En segundo lugar, la firma de TLC implica para la Argentina la profundización de las concesiones que el país ya viene otorgando a los inversores extranjeros en el paquete de 58 tratados bilaterales de inversión (TBI) firmados en los años noventa. Estos tratados son considerados por las corporaciones y sus agencias de lobby como la piedra basal para el otorgamiento de la “seguridad jurídica” que exigen para sus capitales. Pero las cláusulas de estos TBI son tan amplias que conllevan la posibilidad de una interpretación parcial e incluso tendenciosa por parte de los tribunales arbitrales que se constituyen para solucionar controversias vinculadas a la inversión (como el CIADI). Esta estructura de protección no fue modificada por los gobiernos kirchneristas, los cuales incluso aprovecharon este andamiaje para mostrar externamente una imagen de país que protege las inversiones extranjeras, en especial en el sector extractivo (petróleo, litio, oro, pulpa de celulosa, etc.)[6]. El gobierno de Cambiemos viene a profundizar esta estructura de protecciones, sin revisar siquiera las consecuencias que estos tratados han tenido. Por empezar, la presentación de más de 35 demandas contra el país en el CIADI por parte de empresas, especialmente europeas, después de la devaluación del peso en 2002. Sin una evaluación real del impacto que hasta ahora ha tenido la protección de las inversiones mediante los TBI (tipo de inversiones que llegaron, si se produjo transferencia de tecnología, qué impacto tuvieron sobre el empleo local, sobre el medioambiente, sobre las comunidades, etc.), la firma de TLC parece ser más bien “un acto de fe” en la benevolencia del mercado antes que una política orientada hacia el bienestar de la población y la protección del medioambiente.
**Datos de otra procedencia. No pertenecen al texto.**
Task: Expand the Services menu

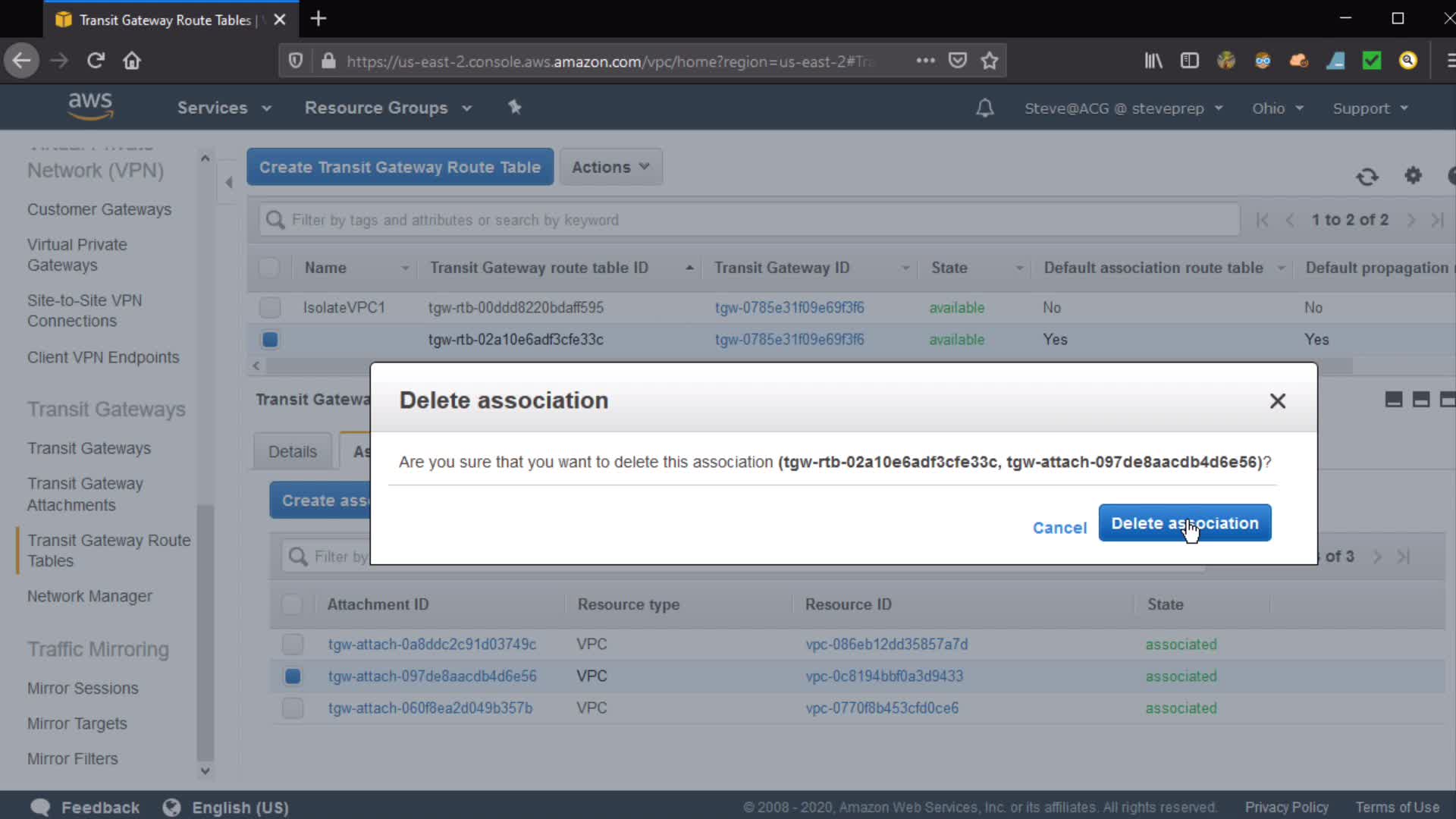Action: point(224,108)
En segundo lugar, la firma de TLC implica para la Argentina la profundización de las concesiones que el país ya viene otorgando a los inversores extranjeros en el paquete de 58 tratados bilaterales de inversión (TBI) firmados en los años noventa.
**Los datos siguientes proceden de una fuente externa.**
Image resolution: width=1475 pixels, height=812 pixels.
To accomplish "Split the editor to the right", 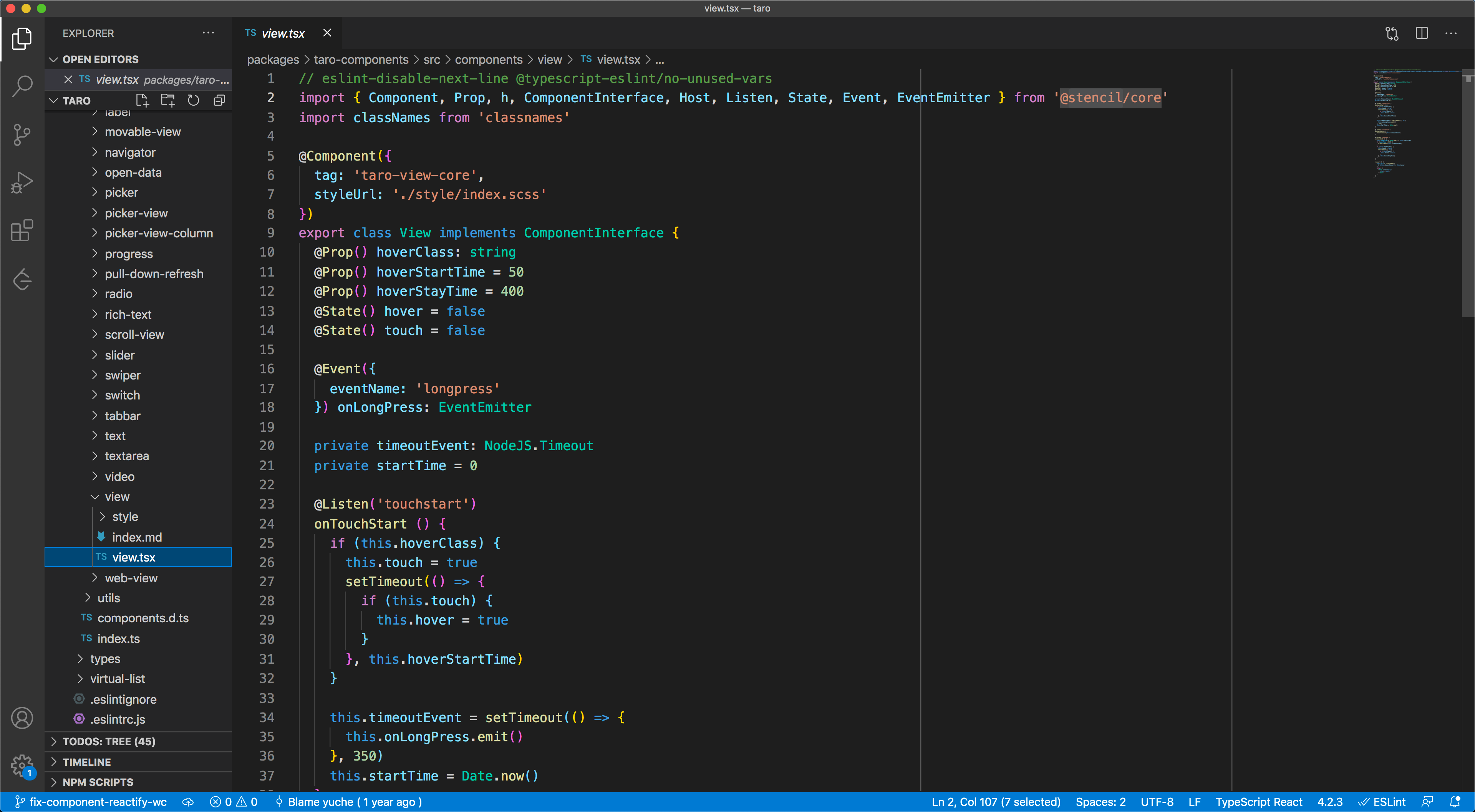I will 1421,33.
En tercer lugar, los tres escenarios de TLC propuestos implican un cierre temporal de las discusiones sobre alternativas de integración regional. La victoria de Cambiemos en Argentina, y el reposicionamiento de los partidos de derecha en la región, ponen en jaque a los gobiernos “progresistas” y muestran los límites de sus propuestas de cambio-a-medias. Pero el problema más profundo que esta nueva oleada representa es la crisis terminal de un modo de expresión política del ciclo de luchas de fines de los noventa y principios de este siglo, ese que había dado nacimiento a los progresismos latinoamericanos. Esto no significa que hoy “volvamos a los noventa”, sino que se cristaliza la constitución de un escenario aún más crudo: la reconstrucción de los partidos abiertamente de derecha sobre el cadáver del sueño de otra integración posible, sobre las alternativas, aquellas plasmadas, aunque imperfectamente, en el proyecto ALBA y en la idea de un americanismo autónomo.
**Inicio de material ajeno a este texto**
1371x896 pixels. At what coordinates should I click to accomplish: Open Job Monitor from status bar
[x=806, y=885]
Asimismo, lo que la nueva agenda de política exterior muestra es que los términos de la discusión han cambiado. La crudeza de la concentración e internacionalización del capital de los últimos cuarenta años muestran que no se puede hoy aspirar a la constitución de nuevos Estados de bienestar que cierren las fronteras en pos del “compre nacional”, ya que la reconfiguración de la relación capital-trabajo del periodo neoliberal, claramente en favor del capital, ha sido profunda en todos los ámbitos sociales, no sólo el económico y político. Queda en las organizaciones sociales y políticas, así como en la academia, pensar las alternativas desde el nuevo contexto de apertura comercial, poniendo en el centro del análisis los peligros que este tipo de relación económica con el mundo pueden significar para la vida humana y el medio ambiente. La discusión entonces no puede reproducir ciegamente viejas fórmulas que tenían que ver con viejos pactos de gobernabilidad (o más crudamente, con la paz de clases). El nuevo contexto, las nuevas agendas, nos proponen la urgencia de pensar no desde la óptica de los Estados, sino desde la crítica de lo existente.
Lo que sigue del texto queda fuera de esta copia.